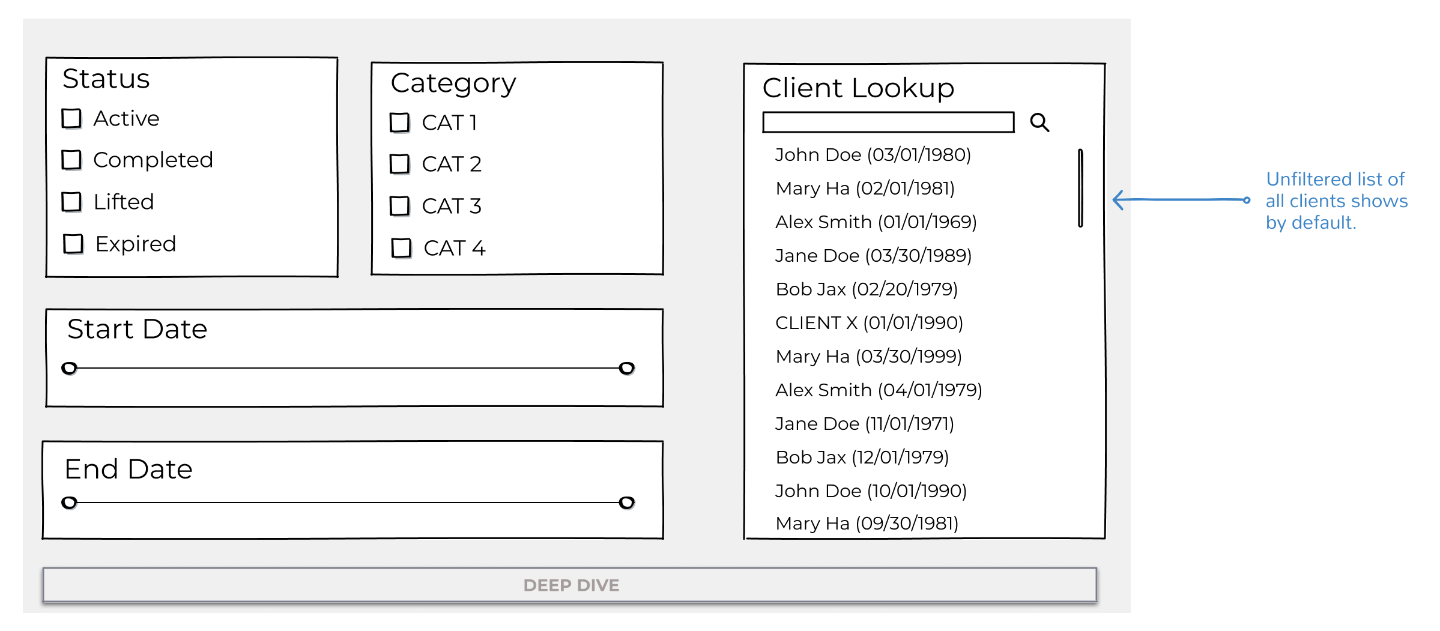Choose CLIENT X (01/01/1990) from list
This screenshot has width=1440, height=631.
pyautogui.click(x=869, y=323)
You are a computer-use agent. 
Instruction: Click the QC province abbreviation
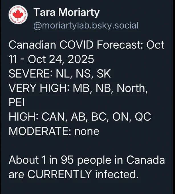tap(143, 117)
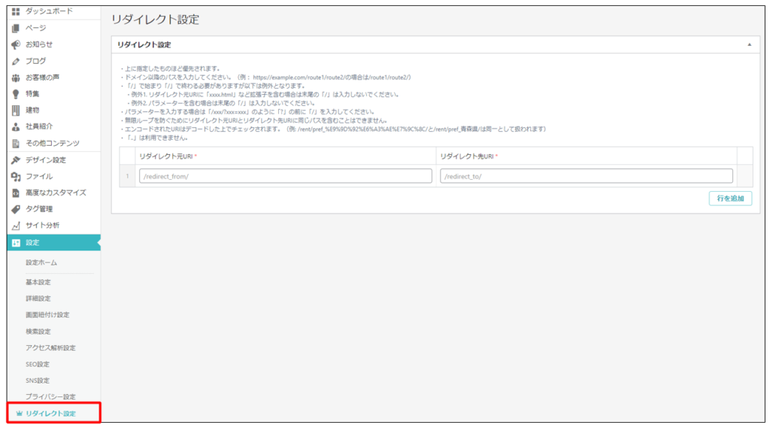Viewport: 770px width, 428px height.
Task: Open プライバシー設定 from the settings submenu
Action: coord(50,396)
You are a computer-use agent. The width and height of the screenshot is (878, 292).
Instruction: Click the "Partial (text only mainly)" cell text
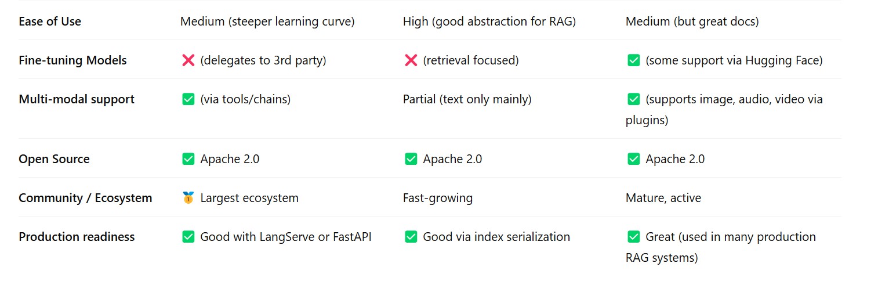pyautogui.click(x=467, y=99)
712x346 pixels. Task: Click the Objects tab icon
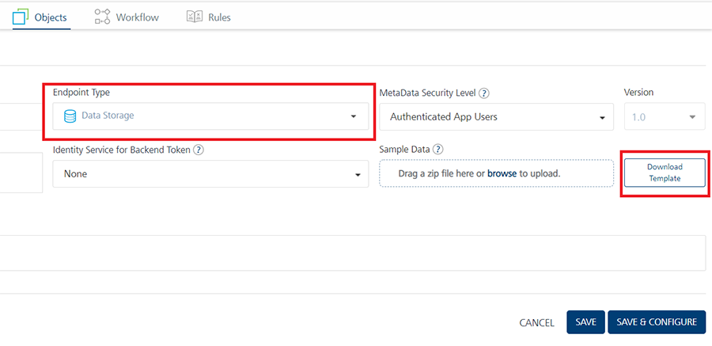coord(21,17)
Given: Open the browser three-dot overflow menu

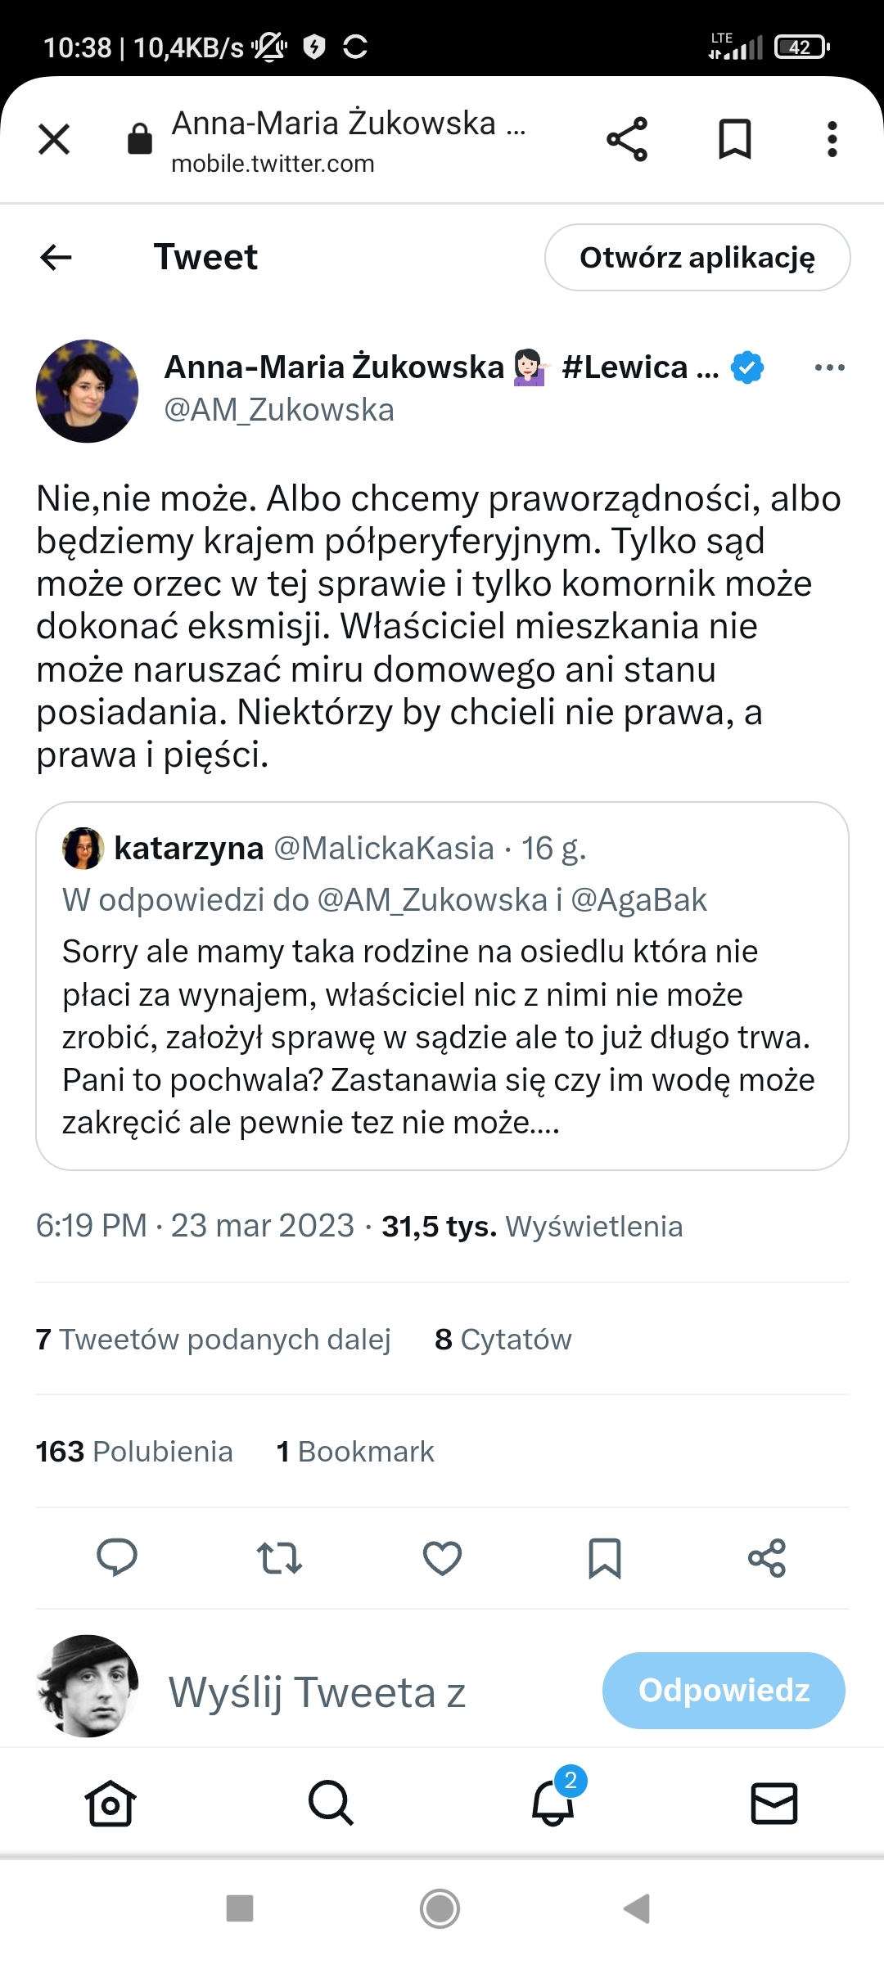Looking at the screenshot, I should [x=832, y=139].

==========

▶ Problem details
Return every line from the entries above that includes the word "agent".

▶ Task solution
You are a computer-use agent. 
You are a computer-use agent. The width and height of the screenshot is (878, 292).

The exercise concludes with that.